### ФРАГМЕНТ ТЕКСТА:
*-*-*
Его любили молодые, особенно начинающие, тянулись в его кружки, объединения, литинститутский семинар. Среди его учениц числится Ахмадулина.
Широко известны его строки:
Художник, воспитай ученика,
Чтоб было у кого потом учиться.
Думается, ему это не удалось — воспитать такого ученика-учителя. Впрочем, подобное никогда не происходит специально. А действительные ученики гордились им, восхищались, после занятий дружно провожали до дома.
Но он был одинок. Особенно последние годы жизни. Он вел семинары с самим собой. Посмеиваясь, рассыпал свои афоризмы. Студенты, как правило, их не замечали и потому не могли оценить. Он делал это для себя, запоминал, записывал. Они не научились его зоркости, лаконичности. Я обнаружил это на институтском вечере памяти Винокурова.
О его единственной песне. Стихи Винокурова не поются. Кроме одного. Но это не мы его заметили, а Бернес.
Напечатанное в «Новом мире» стихотворение «Москвичи» начиналось так:
Там синие просторы спокойной Сан — реки, там строгие костелы остры и высоки.
Лежат в земле, зеленой покрытые травой,
Сережка с Малой Бронной и Витька с Моховой…
А кончалось:
Где цоколь из фанеры — привал на пять минут!
По — польски пионеры о подвигах поют.
Бернес, решивший сделать из стихотворения песню, сразу сказал, что первый «куплет» нужно переделать, а последний убрать и вместо него написать другой. «Я скажу — о чем».
*-*-*
### НАБОР ЗАПИСЕЙ:
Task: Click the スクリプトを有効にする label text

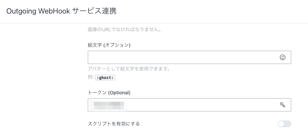Action: [x=114, y=124]
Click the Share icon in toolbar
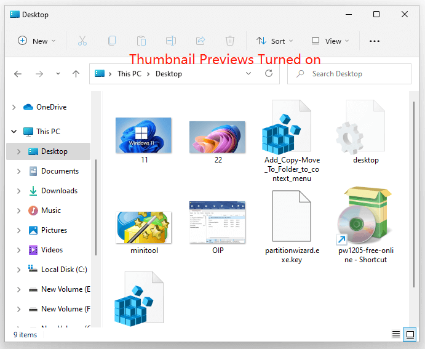The height and width of the screenshot is (349, 425). (201, 41)
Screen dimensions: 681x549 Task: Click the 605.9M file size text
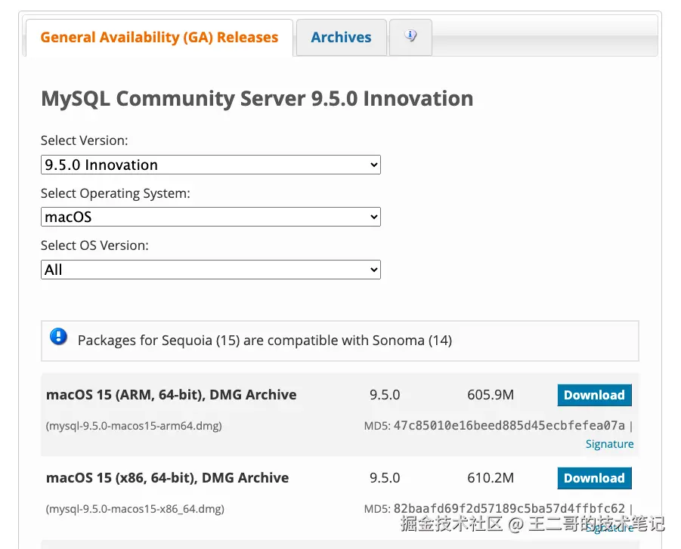tap(490, 395)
*-*-*
### ЗАДАНИЕ A:
Ответьте на вопросы по фрагменту о Винокурове:
(i) Кто назван среди его учениц?
(ii) В каком журнале было напечатано стихотворение «Москвичи»?
(iii) Кто решил сделать из этого стихотворения песню?
### ЗАДАНИЕ B:
Согласуются ли с фрагментом о Винокурове следующие утверждения? Ответьте «да» или «нет» и приведите решающие слова фрагмента в виде точной цитаты.
(i) Стихи Винокурова, как правило, поются.
(ii) Бернес предлагал оставить последний куплет без изменений.
(iii) После занятий студенты провожали Винокурова до дома.
### ЗАДАНИЕ C:
Процитируйте фрагмент о Винокурове без изменений, начиная со слов «Думается, ему это» и заканчивая словами «вечере памяти Винокурова.» включительно.

### МЕСТО ДЛЯ ОТВЕТА A:
(i) Ахмадулина.
(ii) В «Новом мире».
(iii) Бернес.

### МЕСТО ДЛЯ ОТВЕТА B:
(i) Нет: «Стихи Винокурова не поются.»
(ii) Нет: «а последний убрать и вместо него написать другой».
(iii) Да: «после занятий дружно провожали до дома».

### МЕСТО ДЛЯ ОТВЕТА C:
Думается, ему это не удалось — воспитать такого ученика-учителя. Впрочем, подобное никогда не происходит специально. А действительные ученики гордились им, восхищались, после занятий дружно провожали до дома.
Но он был одинок. Особенно последние годы жизни. Он вел семинары с самим собой. Посмеиваясь, рассыпал свои афоризмы. Студенты, как правило, их не замечали и потому не могли оценить. Он делал это для себя, запоминал, записывал. Они не научились его зоркости, лаконичности. Я обнаружил это на институтском вечере памяти Винокурова.